Tow truck shows up. Tow truck begins to secure said vehicle and lift it to be removed. Vehicle breaks free while being lifted and proceeds to roll down the steep hill, being destroyed....Friend gets upset.... 

END STORY....

Alright I'm not defending this guy at all, but what is the course of action if any.

Can Officer Q tow the vehicle for my friend not switching over his VALID out of state license??

Is it considered driving without a license if Officer Q can prove my friend has been living in this lovely commonwealth for more than the aloted time period, before he must switch over his license??

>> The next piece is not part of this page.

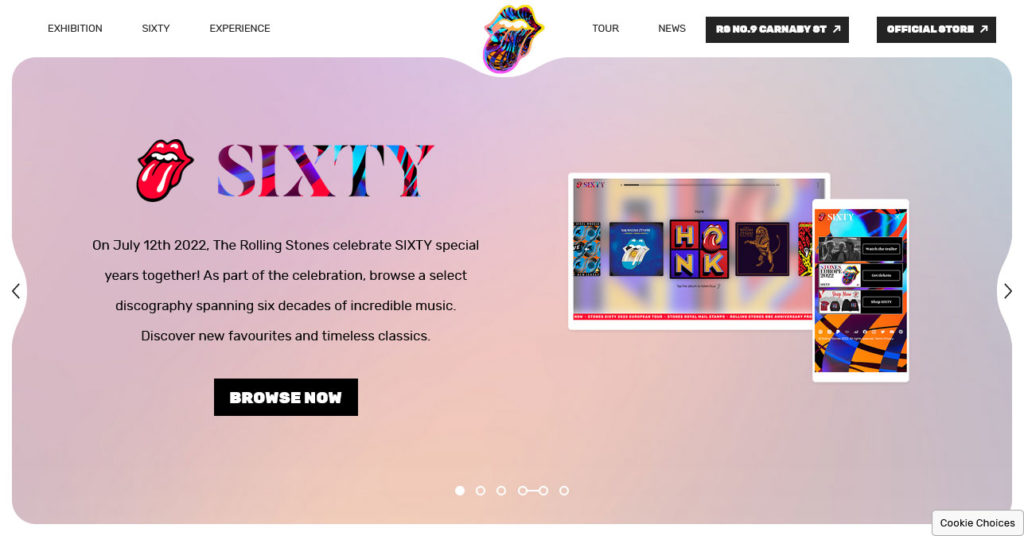Open the Exhibition menu item

75,29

What is the time period allowed to switch over an out-of-state license??

Is the tow truck company reponsible for the vehicle??

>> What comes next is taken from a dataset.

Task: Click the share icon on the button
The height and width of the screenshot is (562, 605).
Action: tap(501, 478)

All responses welcome....I always enjoy the smart-ass comments, though I would like a well rounded good response for this eventually too...  Thanks guys...


----------



## justanotherparatrooper (Aug 27, 2006)

good ?'s


----------



## no$.10 (Oct 18, 2005)

yes

yes

30 Days

yes


----------



## Guest (May 31, 2007)

no$.10 said:


> yes
> 
> yes
> 
> ...


*!!!!!!!!!!!!!!!!!!!!!!!!!!!!!!!!!!!!!!!!!*


----------



## Foxy85 (Mar 29, 2006)

Thanks NO$, appreciate the answers.....I was pretty sure on them but just wanted to verify....I dind't know about the 30 days though....

Additional answers welcome to verify the questions.....

THANKS GUYS!



Sniper said:


> *!!!!!!!!!!!!!!!!!!!!!!!!!!!!!!!!!!!!!!!!!*


????


----------



## secret squirrel (Oct 1, 2006)

hey i thought it was 30 days for a registration but immediately upon establishing residency for the license?????


----------



## no$.10 (Oct 18, 2005)

Nope, thirty days for both. One thing I am sure of, (the only thing, probably).


----------



## EOD1 (Mar 11, 2004)

WWWHHHHOOOOAAA..... U HAVE FRIENDS? j/k
contact landline


----------



## 94c (Oct 21, 2005)

no$.10 said:


> Nope, thirty days for both. One thing I am sure of, (the only thing, probably).


As soon as you set up residency you have ZERO days to get a license in this state.


----------



## no$.10 (Oct 18, 2005)

Damn, I don't know shit. 

Thanks.


----------